Well, as I have argued elsewhere, setting PYSPARK_DRIVER_PYTHON to jupyter (or ipython) is a really bad and plain wrong practice, which can lead to unforeseen outcomes downstream, such as when you try to use spark-submit with the above settings...

There is one and only one proper way to customize a Jupyter notebook in order to work with other languages (PySpark here), and this is the use of Jupyter kernels.

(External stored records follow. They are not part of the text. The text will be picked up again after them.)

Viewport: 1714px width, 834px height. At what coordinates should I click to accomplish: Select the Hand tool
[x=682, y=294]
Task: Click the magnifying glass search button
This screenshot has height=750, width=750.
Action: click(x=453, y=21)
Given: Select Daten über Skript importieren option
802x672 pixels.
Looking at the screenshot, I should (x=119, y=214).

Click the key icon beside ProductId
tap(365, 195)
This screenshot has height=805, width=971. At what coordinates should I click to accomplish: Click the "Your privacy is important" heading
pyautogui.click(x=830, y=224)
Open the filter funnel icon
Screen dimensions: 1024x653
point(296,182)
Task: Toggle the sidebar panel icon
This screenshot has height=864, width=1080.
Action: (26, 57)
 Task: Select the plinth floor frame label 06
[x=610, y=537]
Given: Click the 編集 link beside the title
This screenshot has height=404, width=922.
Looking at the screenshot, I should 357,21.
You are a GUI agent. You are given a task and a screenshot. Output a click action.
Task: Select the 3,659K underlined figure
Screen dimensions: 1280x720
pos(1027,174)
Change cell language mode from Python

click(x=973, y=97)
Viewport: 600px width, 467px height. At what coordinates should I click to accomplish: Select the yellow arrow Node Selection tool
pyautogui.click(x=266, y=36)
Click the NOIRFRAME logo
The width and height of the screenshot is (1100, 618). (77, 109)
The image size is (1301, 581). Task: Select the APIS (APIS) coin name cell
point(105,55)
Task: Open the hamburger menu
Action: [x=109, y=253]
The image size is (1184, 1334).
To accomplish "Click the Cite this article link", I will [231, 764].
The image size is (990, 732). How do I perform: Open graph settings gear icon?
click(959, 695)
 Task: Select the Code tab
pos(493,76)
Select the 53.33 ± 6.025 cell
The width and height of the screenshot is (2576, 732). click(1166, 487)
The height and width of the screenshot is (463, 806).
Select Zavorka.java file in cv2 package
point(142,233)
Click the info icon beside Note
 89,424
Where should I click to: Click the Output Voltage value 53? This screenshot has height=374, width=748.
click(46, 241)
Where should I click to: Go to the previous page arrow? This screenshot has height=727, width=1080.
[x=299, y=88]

The first thing to do is run a jupyter kernelspec list command, to get the list of any already available kernels in your machine; here is the result in my case (Ubuntu):

$ jupyter kernelspec list
Available kernels:
  python2       /usr/lib/python2.7/site-packages/ipykernel/resources
  caffe         /usr/local/share/jupyter/kernels/caffe
  ir            /usr/local/share/jupyter/kernels/ir
  pyspark       /usr/local/share/jupyter/kernels/pyspark
  pyspark2      /usr/local/share/jupyter/kernels/pyspark2
  tensorflow    /usr/local/share/jupyter/kernels/tensorflow

The first kernel, python2, is the "default" one coming with IPython (there is a great chance of this being the only one present in your system); as for the rest, I have 2 more Python kernels (caffe & tensorflow), an R one (ir), and two PySpark kernels for use with Spark 1.6 and Spark 2.0 respectively.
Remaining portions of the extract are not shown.